Tasks and exercises:
• A. Rewrite the paragraph beginning "For the following wheat crop" from the crop trial text as a brief bulleted list, keeping its main facts.
• B. According to the crop trial text, on what date were the sorghum plants harvested?

* Start Document *

Prior to sowing sorghum the soil monoliths were all wet up equally to field capacity and allowed to drain and equilibrate for 2-3 days. Grain sorghum (Sorghum bicolor; variety MR-Taurus) was sown on 14^th January, 2014. The sowing date is later than would be typically carried out commercially but was undertaken due to plants having to be re-sown due to some equipment failure. After germination, the number of plants was maintained at six plants per core which corresponded to the field recommendation of 150,000 plants per hectare for this grain sorghum variety. Sorghum plants were harvested on 30^th April, 2014. All cores received an equivalent of 300 kg N ha^-1 as urea split in three applications of 100 kg N ha^-1 each. The first of the three fertiliser applications was applied prior to sowing in 6cm deep bands. For the two post-sowing fertiliser applications (10 and 26 February, 2014), the required amount of urea was dissolved in three litres of water and sprinkled onto the lysimeter cores using a watering can.

For the following wheat crop, the dwarf variety Maringa Rht3 was sown on 10^th June, 2014 at 150 plants/m² into the same lysimeter monoliths as the previous sorghum. Above ground biomass from the sorghum was removed. The upper surface of the soil was mixed and larger roots removed. At sowing 20 kg Nha^-1 was applied as diammonium phosphate (DAP). A total of 150 kg N ha^-1 was applied as urea in two applications of 75 kg N ha^-1 each applied at six leaf stage (21^st July, 2014) and flag-leaf stage (1^st September, 2014). Treatments with two irrigations had water applied 1^st September, 2014 and 15^th September 2014, treatments with four irrigations had water applied 1^st, 15^th and 30^th September, 2014 and 15^th October 2014. Treatments are shown in Table 3. Urea and DMPP were dissolved in one litre of water and sprinkled on cores evenly using a watering can.

Table 3. Irrigation and nitrogen treatments applied to irrigated wheat in 2014.

Treatment	Urea Kg N ha-1	DMPP	No. Irrigations	Irrigation mm	Total Irrigation mm
U+2I	150	-	2	60	120
U+2I+D	150	Y	2	60	120
U+4I	150	-	4	30	120
U+4I+D	150	Y	4	30	120

Leachate measurements

Containers (20L) were attached to drainage outlets for leachate collection (Figure 3). Leachate was measured at least once a week and a sample collected and frozen for later analyses for mineral N .

* End Document *
* Start Rows *

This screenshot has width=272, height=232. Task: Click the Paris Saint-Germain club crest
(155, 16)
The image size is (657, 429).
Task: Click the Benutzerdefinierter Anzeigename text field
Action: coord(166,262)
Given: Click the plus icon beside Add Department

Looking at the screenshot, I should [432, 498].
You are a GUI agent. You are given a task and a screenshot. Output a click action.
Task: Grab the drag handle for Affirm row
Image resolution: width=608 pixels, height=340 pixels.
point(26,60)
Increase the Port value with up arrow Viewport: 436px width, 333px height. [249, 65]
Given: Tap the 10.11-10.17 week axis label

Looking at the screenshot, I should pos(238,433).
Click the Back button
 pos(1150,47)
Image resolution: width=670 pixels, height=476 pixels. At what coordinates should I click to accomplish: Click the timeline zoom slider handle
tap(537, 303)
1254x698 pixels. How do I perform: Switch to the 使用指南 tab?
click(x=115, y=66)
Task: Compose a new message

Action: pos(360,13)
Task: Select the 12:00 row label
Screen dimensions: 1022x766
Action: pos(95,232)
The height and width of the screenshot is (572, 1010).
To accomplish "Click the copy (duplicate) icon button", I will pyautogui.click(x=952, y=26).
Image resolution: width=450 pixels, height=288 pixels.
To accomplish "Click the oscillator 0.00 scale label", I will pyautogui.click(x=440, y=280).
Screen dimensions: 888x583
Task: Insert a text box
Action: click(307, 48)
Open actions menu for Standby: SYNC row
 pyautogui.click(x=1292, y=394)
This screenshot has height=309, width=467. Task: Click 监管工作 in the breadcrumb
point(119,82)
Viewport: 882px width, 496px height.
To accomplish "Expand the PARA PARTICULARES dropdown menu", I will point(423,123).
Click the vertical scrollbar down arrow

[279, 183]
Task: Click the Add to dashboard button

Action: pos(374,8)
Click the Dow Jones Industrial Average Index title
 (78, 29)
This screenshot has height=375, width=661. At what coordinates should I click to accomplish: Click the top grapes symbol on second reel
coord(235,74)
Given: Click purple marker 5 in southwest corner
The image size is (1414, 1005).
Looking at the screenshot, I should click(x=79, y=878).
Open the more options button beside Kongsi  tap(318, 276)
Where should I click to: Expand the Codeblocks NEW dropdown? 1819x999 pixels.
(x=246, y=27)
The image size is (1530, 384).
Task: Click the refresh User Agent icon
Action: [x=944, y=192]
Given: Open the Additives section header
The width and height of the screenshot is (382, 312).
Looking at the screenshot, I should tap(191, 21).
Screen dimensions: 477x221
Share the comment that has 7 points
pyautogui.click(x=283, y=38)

* End Rows *

Solutions to the problems:
• A.
- Wheat (dwarf variety Maringa Rht3) was sown on 10 June 2014 at 150 plants/m² into the same lysimeter monoliths used for the sorghum.
- The sorghum's above-ground biomass was removed, the soil surface was mixed, and larger roots were taken out.
- At sowing, 20 kg N ha⁻¹ was applied as diammonium phosphate (DAP).
- Urea totaling 150 kg N ha⁻¹ was applied in two doses of 75 kg N ha⁻¹: at the six-leaf stage (21 July 2014) and at the flag-leaf stage (1 September 2014).
- Two-irrigation treatments were watered on 1 and 15 September 2014.
- Four-irrigation treatments were watered on 1, 15 and 30 September and 15 October 2014.
- The treatments are listed in Table 3.
- Urea and DMPP were dissolved in one liter of water and sprinkled evenly on the cores with a watering can.

• B. 30 April 2014.